== TASK ITEM ==
Your reply should set down word for word each line below from the one with "Task: Place cursor" through the final line, both included, but none of the pictures.

[Data items]
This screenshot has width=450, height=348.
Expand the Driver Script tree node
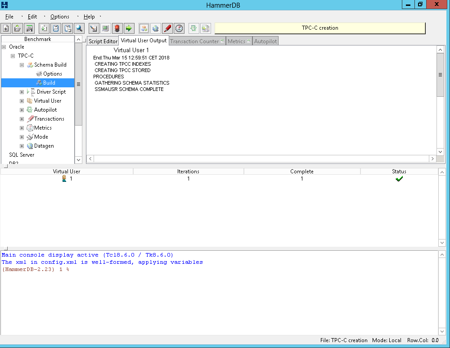point(22,92)
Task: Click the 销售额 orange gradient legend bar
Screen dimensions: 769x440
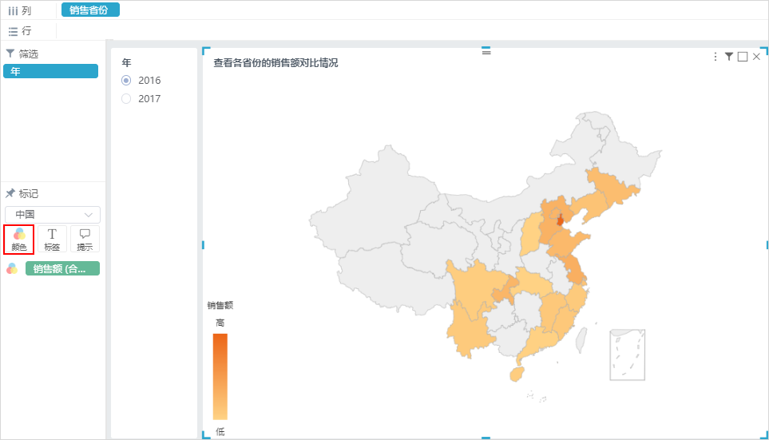Action: point(220,377)
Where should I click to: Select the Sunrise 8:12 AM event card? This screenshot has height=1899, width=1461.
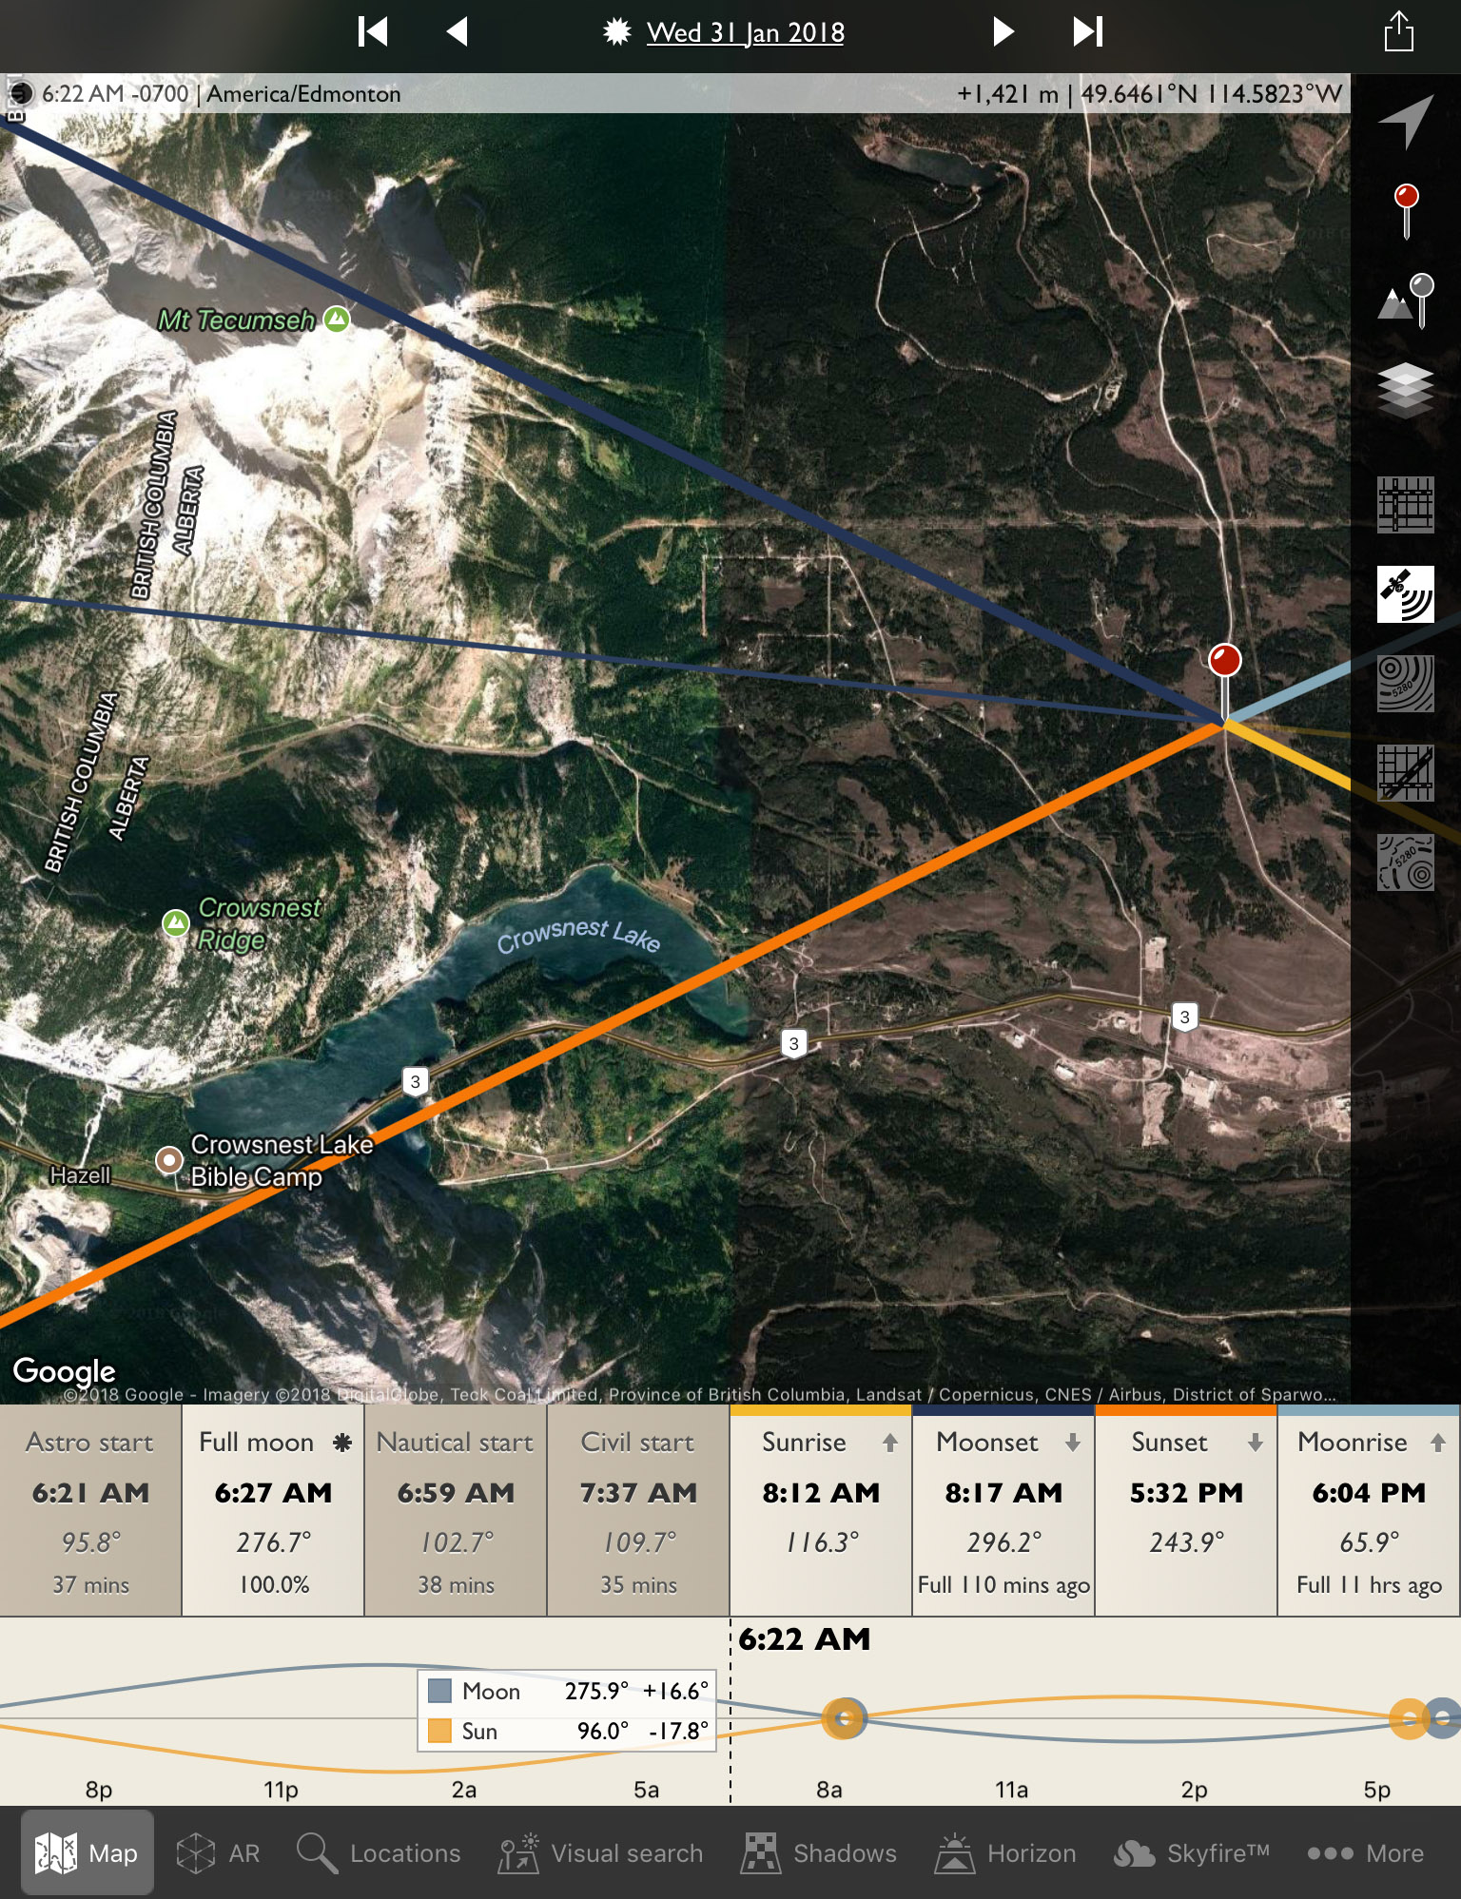tap(821, 1512)

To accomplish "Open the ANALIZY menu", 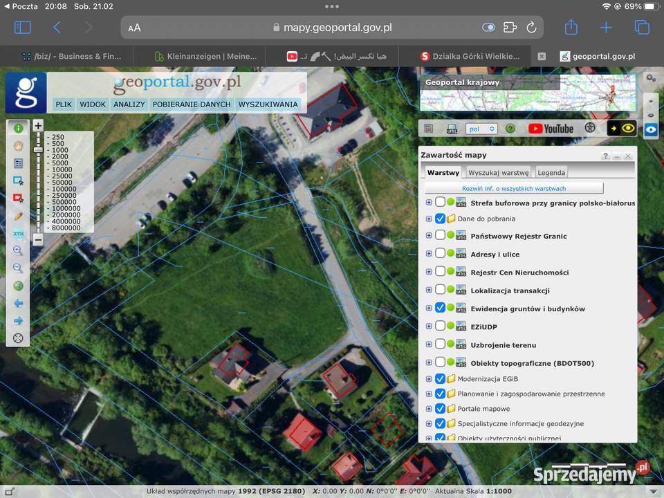I will click(129, 104).
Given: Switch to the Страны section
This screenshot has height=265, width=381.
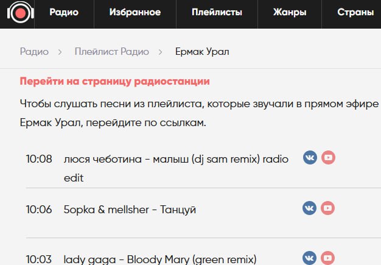Looking at the screenshot, I should pyautogui.click(x=356, y=12).
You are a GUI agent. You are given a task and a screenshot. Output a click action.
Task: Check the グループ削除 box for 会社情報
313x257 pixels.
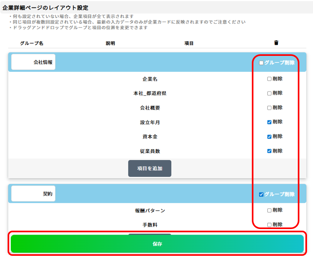point(261,63)
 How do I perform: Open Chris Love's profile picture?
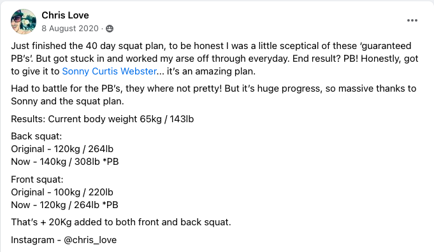24,22
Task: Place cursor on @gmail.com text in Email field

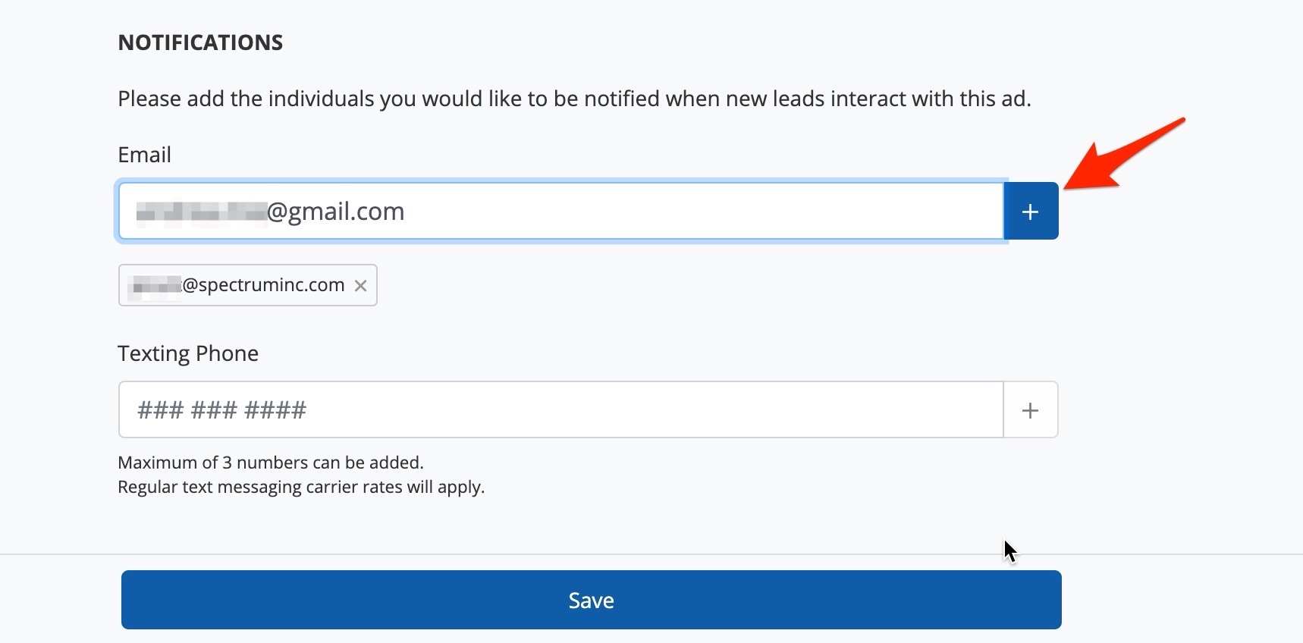Action: (336, 212)
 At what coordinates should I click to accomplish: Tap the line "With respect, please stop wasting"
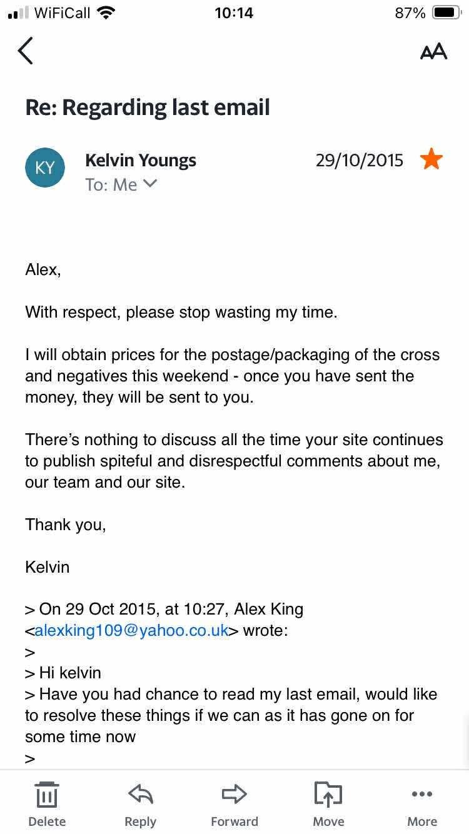[x=181, y=312]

== SOLUTION TO THIS PROBLEM ==
Task: Place cursor on @gmail.com text in Email field

Action: (336, 212)
 At what coordinates should I click to accomplish: Tap the line "With respect, please stop wasting"
[x=181, y=312]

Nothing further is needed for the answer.